*** Block opens ***
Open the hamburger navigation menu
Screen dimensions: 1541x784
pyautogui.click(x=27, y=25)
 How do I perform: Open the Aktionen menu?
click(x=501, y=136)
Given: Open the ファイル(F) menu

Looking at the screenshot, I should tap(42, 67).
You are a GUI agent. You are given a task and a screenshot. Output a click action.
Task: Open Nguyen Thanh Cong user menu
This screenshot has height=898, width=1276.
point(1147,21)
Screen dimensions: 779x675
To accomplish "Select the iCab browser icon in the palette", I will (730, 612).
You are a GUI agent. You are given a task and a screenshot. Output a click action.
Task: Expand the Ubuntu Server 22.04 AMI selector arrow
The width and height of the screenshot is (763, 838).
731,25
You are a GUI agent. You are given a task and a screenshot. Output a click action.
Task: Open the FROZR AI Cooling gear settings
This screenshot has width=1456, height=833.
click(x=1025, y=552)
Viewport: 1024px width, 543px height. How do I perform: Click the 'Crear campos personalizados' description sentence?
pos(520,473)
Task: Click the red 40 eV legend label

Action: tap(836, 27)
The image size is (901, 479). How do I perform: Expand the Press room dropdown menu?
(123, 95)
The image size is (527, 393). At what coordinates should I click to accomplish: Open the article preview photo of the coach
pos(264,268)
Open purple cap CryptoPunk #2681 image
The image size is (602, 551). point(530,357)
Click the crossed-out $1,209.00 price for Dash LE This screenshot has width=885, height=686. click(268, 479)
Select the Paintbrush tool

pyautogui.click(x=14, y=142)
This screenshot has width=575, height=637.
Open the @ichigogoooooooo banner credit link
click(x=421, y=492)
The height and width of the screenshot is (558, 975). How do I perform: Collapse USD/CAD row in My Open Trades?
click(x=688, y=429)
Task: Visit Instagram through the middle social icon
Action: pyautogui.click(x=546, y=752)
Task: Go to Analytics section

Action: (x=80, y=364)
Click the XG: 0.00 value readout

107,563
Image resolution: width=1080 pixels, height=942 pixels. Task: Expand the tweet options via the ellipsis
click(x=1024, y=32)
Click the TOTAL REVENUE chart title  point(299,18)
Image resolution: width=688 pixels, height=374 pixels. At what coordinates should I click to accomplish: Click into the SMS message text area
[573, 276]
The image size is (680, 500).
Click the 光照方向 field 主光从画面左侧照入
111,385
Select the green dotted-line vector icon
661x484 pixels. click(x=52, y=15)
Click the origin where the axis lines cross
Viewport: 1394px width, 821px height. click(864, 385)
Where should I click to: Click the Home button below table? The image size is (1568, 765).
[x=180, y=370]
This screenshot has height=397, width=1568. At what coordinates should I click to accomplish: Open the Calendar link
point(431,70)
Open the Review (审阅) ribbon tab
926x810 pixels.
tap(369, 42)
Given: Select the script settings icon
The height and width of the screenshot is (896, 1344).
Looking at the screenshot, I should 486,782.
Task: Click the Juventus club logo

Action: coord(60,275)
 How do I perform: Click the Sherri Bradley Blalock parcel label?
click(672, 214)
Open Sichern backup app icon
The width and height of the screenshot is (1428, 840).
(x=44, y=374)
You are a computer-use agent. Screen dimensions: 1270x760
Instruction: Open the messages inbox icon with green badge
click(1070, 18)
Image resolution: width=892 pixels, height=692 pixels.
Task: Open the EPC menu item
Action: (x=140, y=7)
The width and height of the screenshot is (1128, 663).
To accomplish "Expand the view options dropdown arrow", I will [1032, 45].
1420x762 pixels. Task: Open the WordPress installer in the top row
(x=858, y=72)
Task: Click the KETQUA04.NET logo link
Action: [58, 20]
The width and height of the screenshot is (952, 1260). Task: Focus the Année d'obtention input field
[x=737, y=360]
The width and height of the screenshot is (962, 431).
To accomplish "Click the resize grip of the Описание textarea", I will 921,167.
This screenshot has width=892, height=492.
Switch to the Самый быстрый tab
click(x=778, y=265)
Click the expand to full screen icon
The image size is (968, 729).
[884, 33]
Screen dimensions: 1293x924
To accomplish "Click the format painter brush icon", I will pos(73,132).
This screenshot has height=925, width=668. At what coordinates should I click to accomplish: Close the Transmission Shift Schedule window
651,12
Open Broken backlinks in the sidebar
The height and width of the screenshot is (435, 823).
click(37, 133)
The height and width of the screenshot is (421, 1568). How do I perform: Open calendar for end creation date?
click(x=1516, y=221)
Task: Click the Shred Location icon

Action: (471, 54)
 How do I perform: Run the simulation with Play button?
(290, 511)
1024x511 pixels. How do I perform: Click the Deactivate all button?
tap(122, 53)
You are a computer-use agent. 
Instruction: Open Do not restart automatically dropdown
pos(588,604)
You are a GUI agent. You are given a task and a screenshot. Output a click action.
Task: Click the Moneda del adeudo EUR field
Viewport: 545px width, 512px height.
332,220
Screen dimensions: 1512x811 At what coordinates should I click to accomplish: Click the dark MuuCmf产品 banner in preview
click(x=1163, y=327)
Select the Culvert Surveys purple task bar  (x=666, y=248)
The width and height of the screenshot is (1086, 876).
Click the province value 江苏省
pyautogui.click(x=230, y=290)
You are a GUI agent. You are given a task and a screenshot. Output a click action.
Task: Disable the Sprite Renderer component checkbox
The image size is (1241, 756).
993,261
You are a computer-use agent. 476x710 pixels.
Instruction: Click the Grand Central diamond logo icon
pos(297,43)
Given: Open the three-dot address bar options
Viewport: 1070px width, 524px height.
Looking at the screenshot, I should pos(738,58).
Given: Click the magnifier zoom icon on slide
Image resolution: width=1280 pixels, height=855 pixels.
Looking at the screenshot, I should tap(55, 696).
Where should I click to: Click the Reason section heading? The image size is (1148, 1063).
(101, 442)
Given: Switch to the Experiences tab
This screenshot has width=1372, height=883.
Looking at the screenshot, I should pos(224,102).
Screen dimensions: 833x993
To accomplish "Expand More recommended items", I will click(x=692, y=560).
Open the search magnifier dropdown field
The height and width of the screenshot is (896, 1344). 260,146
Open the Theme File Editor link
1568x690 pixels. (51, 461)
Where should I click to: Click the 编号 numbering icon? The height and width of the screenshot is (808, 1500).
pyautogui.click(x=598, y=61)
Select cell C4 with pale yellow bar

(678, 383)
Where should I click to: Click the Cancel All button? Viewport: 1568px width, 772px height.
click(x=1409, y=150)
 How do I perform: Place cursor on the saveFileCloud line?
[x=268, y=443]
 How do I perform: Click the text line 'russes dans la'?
*** Block closes ***
Go through the listing above and return every line where the word "computer" occurs.

You are a computer-use agent. Screen dimensions: 1270x760
You are a computer-use agent. 
You are a computer-use agent. 476x710 pixels.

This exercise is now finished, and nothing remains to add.